Guidance for integration and responsible use of QnA Maker
Microsoft wants to help you responsibly develop and deploy solutions that use QnA Maker. We're taking a principled approach to upholding personal agency and dignity by considering the AI systems' fairness, reliability and safety, privacy and security, inclusiveness, transparency, and human accountability. These considerations reflect our commitment to developing Responsible AI.
General deployment principles
When you're getting ready to deploy AI-powered products or features, the following activities help to set you up for success:
Understand what it can do: Fully assess the capabilities of any AI model you are using to understand its capabilities and limitations. Understand how it will perform in your particular scenario and context, by thoroughly testing it with real-life conditions and data. Synthetic data and tests that don't reflect your end-to-end scenario won't be sufficient.
Respect an individual's right to privacy: Only collect data and information from individuals for lawful and justifiable purposes. Only use data and information that you have consent to use for this purpose.
Legal review: Obtain appropriate legal advice to review your solution, particularly if you will use it in sensitive or high-risk applications.

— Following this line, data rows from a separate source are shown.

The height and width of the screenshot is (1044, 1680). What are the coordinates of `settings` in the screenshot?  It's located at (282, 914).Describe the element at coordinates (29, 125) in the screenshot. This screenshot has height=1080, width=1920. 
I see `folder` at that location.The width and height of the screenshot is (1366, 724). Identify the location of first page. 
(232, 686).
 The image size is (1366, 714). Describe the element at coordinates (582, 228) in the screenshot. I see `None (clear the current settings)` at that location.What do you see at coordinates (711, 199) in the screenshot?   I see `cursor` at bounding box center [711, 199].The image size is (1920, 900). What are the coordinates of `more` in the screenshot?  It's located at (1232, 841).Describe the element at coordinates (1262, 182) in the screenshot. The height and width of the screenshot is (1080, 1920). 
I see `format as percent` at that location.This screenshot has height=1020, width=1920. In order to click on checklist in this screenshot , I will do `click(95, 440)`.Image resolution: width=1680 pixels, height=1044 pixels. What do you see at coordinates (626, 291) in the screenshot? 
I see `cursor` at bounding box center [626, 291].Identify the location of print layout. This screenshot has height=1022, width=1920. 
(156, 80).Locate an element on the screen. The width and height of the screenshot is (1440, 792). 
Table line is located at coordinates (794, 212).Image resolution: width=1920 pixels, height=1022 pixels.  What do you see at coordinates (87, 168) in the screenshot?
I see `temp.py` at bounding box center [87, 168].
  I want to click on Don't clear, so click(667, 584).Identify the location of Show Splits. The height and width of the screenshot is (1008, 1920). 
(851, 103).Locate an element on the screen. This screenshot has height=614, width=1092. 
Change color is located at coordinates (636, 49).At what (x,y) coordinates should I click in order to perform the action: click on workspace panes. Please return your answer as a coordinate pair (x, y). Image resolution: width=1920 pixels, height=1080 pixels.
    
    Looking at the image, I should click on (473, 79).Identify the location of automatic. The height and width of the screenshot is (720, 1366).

Understand what restrictions you might need to work within, and your responsibility to resolve any issues that might come up in the future. Do not provide any legal advice or guidance.
System review: If you're planning to deploy an AI-powered product or feature into an existing system of software, customers, and organizational processes, take the time to understand how each part of your system will be affected. Consider how your AI solution aligns with Microsoft's AI principles.
Human in the loop: Keep a human in the loop. This means ensuring constant human oversight of the AI-powered product or feature, and maintaining the role of humans in decision making. Ensure that you can have real-time human intervention in the solution to prevent harm. This enables you to manage situations when the AI model does not perform as required.
Security: Ensure your solution is secure, and that it has adequate controls to preserve the integrity of your content and prevent any unauthorized access.
Customer feedback loop: Provide a feedback channel that allows users and individuals to report issues with the service after it has been deployed. Monitor and improve the AI-powered product or feature on an ongoing basis.
Specific deployment guidance for QnA Maker
Common use cases of QnA Maker include customer support chat bots and internal enterprise FAQ chat bots. When you're deploying an application that uses QnA Maker, you should ask the following questions:
How is the data processed? All the customer data is stored in Azure Cognitive Search and Application Insights in the customer's Azure subscription. QnA Maker processes the data when extracting questions and answers from sources and serving the correct answers for a particular query. The QnA Maker service doesn't retain customer data after responding to a client application's query.
Where is the data stored? Some countries or domains might have restrictions on the data being stored in a particular geographic area. Choose the appropriate regions for Azure Cognitive Search, Azure App Service, and Application Insights, keeping in mind the data residency requirements of your scenario.
How is user privacy handled? In some scenarios, users can be asked for additional information before the response is returned from QnA Maker. These scenarios are called multi-turn conversations. Some of the information collected from the users can include personal information or other sensitive information. For more information about best practices for data privacy, see the Responsible bots guidelines for developers.
Inform users up front about the data that is collected and how it is used, and obtain their consent beforehand. Provide easy access to a valid privacy statement and applicable service agreement, and include a "profile page" for users to obtain information about the bot, with links to relevant privacy and legal information.
Collect no more personal data than you need, limit access to it, and store it for no longer than needed. Collect only the personal data that is essential for your bot to operate effectively. If your bot will share data (such as with another bot), be sure only to share the minimum amount of user data necessary in order to complete the requested function on behalf of the user. If you enable access by other agents to your bot's user data, do so only for the time necessary in order to complete the requested function. Always give users the opportunity to choose which agents your bot will share data with, and what data is suitable for sharing. Consider whether you can purge stored user data from time to time, while still enabling your bot to learn. Shorter retention periods minimize security risks for users.
Provide privacy-protecting user controls. For bots that store personal information, such as authenticated bots, consider providing easily discoverable buttons to protect privacy. For example: Show me all you know about me, Forget my last interaction and Delete all you know about me. In some cases, such controls might be legally required.
Obtain legal and privacy review. The privacy aspects of bot design are subject to important and increasingly stringent legal requirements. Be sure to obtain both a legal and a privacy review of your bot's privacy practices through the appropriate channels in your organization.